--- Source data Enclosed Below ---
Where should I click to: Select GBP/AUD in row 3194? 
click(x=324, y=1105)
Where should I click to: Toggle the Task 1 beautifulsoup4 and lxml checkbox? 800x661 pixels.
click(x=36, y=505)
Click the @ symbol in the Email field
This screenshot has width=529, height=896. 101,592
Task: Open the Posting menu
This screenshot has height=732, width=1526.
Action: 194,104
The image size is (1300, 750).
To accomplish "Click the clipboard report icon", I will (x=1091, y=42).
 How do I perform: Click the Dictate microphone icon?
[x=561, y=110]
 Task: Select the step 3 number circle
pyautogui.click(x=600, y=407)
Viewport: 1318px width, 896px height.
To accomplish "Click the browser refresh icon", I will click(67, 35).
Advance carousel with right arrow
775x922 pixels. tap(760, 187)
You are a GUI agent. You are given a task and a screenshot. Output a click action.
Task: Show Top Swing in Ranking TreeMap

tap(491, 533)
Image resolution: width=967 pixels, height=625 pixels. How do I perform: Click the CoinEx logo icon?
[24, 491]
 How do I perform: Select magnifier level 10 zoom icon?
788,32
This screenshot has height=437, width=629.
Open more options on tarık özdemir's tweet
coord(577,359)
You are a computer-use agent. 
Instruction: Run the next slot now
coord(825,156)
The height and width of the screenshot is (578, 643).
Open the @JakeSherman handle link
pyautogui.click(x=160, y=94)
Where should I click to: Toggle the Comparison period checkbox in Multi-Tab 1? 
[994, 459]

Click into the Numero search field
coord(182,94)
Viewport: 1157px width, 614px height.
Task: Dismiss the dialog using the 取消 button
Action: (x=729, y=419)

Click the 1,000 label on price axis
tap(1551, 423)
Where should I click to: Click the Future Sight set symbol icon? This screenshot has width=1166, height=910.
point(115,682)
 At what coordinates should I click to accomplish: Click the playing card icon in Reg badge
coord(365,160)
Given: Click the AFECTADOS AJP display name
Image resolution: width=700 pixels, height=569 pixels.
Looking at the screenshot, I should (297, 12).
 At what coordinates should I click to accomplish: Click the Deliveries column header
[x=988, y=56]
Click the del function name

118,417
--- End of Enclosed Source data ---
→ **Task requirements**:
Where the data above reaches the line holding "Task: Open the Posting menu", begin printing, and stop after the line holding "You are a computer-use agent.". Each line must be reproduced exactly, with nothing else added.

→ **Exercise answer**:
Task: Open the Posting menu
This screenshot has height=732, width=1526.
Action: 194,104
The image size is (1300, 750).
To accomplish "Click the clipboard report icon", I will (x=1091, y=42).
 How do I perform: Click the Dictate microphone icon?
[x=561, y=110]
 Task: Select the step 3 number circle
pyautogui.click(x=600, y=407)
Viewport: 1318px width, 896px height.
To accomplish "Click the browser refresh icon", I will click(67, 35).
Advance carousel with right arrow
775x922 pixels. tap(760, 187)
You are a GUI agent. You are given a task and a screenshot. Output a click action.
Task: Show Top Swing in Ranking TreeMap

tap(491, 533)
Image resolution: width=967 pixels, height=625 pixels. How do I perform: Click the CoinEx logo icon?
[24, 491]
 How do I perform: Select magnifier level 10 zoom icon?
788,32
This screenshot has height=437, width=629.
Open more options on tarık özdemir's tweet
coord(577,359)
You are a computer-use agent. 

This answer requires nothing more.